At this point in the history of information technology, there is no way to introduce a new processor that does not appeal to the hyperscalers and cloud builders. But it is another thing entirely to design a chip aimed only at these customers.
And that is precisely what Ampere Computing, the upstart Arm server chip maker headed by former Intel president Renee James and backed by the big checkbook of private equity firm The Carlyle Group, says that it is doing with its “Quicksilver” Altra line of processors, which are being branded and unveiled more fully today.
The resurgent AMD has largely been able to get a toehold once again in the datacenter because its Epyc server chips were designed to address the specific needs of these hyperscaler and cloud builder customers, and therefore have a chance to ramp faster because of the large number of servers that these companies install each year. It is widely believed that chip maker Qualcomm was enticed to enter the Arm server fray several years ago with its Centriq line of chips with the encouragement and support of Google, which has also backed IBM’s Power processors through the OpenPower Foundation as a means of keeping pressure on Intel, which has essentially owned datacenter compute for the past decade and which ahs the gross margins to prove it. Qualcomm, like Broadcom and Samsung before it, had other and bigger fish to fry and exited the Arm server business in May 2018, leaving Marvell the dominant supplier of Arm chips for datacenter compute with its ThunderX2 line. But it has been several years since these chips were updated, but as we reported in December, there is a ThunderX2, based on 7 nanometer manufacturing processes, in the wings for 2020 and it looks like Marvell will be on a two year cadence. Amazon Web Services looks to be on an annual cadence with its homegrown “Graviton” server chips, and any speculation that Ampere Computing had AWS lined up as a potential server customer – the prior brand on the “Skylark” line of X-Gene 3 chips it got when it acquired the X-Gene intellectual property created by true Arm server chip upstart Applied Micro – is just idle talk. For now. (Those chips were branded eMAG, which could have been short for “Microsoft Amazon Google” or “Microsoft Alibaba Google.”)

□ □ □ □ □

Prompt A.
According to the Arm server chip article, in what month and year did Qualcomm exit the Arm server business?
Prompt B.
Name every company that the Arm server chip article says exited the Arm server business.
Prompt C.
From the Arm server chip article, output the passage that begins at the words "At this point" and stops after "at these customers.".

Saved entries:
□ □ □ □ □

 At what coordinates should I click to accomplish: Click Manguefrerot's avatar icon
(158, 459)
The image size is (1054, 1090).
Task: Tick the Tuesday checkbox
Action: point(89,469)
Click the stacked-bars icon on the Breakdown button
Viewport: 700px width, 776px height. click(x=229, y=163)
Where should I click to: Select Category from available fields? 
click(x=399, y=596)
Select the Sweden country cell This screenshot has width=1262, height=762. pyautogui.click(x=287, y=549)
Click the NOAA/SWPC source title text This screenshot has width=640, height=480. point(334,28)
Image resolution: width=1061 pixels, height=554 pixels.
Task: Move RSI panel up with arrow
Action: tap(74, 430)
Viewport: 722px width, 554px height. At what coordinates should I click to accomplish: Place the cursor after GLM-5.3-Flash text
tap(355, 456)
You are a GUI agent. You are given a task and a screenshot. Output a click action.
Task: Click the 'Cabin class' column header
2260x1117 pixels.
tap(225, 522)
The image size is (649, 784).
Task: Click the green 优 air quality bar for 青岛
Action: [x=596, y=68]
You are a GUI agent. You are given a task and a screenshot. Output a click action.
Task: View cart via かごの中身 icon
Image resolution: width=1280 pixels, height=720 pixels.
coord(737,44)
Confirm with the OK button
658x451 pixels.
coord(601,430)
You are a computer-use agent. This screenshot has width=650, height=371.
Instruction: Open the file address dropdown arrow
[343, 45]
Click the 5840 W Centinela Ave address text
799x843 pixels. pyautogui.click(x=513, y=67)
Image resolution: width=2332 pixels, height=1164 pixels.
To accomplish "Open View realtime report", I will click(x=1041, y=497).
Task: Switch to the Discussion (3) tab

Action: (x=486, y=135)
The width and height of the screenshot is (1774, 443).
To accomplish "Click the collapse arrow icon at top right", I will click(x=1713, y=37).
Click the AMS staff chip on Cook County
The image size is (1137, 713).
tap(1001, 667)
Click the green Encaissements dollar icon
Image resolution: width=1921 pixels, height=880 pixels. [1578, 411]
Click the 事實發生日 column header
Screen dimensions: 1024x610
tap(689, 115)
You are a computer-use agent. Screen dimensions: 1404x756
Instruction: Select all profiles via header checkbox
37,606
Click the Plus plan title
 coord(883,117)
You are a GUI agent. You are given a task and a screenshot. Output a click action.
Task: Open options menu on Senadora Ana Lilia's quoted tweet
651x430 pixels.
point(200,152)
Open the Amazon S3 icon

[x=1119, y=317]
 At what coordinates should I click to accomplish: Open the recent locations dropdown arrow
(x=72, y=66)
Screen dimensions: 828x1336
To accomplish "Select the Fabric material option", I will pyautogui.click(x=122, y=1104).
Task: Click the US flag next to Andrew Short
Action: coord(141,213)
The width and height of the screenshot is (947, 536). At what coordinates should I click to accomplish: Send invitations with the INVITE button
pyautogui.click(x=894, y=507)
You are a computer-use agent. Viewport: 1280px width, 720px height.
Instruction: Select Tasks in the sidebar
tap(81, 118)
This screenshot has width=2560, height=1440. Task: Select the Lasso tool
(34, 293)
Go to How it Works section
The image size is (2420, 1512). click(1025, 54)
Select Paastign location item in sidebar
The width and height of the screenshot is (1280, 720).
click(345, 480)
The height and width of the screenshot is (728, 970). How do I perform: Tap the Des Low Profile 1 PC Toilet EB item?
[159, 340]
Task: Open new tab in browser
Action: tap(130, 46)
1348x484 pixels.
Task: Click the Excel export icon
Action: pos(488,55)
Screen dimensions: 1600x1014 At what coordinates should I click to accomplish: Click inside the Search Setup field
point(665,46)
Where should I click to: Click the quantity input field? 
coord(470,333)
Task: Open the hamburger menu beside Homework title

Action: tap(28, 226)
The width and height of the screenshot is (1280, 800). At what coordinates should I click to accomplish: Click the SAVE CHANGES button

□ □ □ □ □

Result A.
May 2018

Result B.
Qualcomm, Broadcom, Samsung

Result C.
At this point in the history of information technology, there is no way to introduce a new processor that does not appeal to the hyperscalers and cloud builders. But it is another thing entirely to design a chip aimed only at these customers.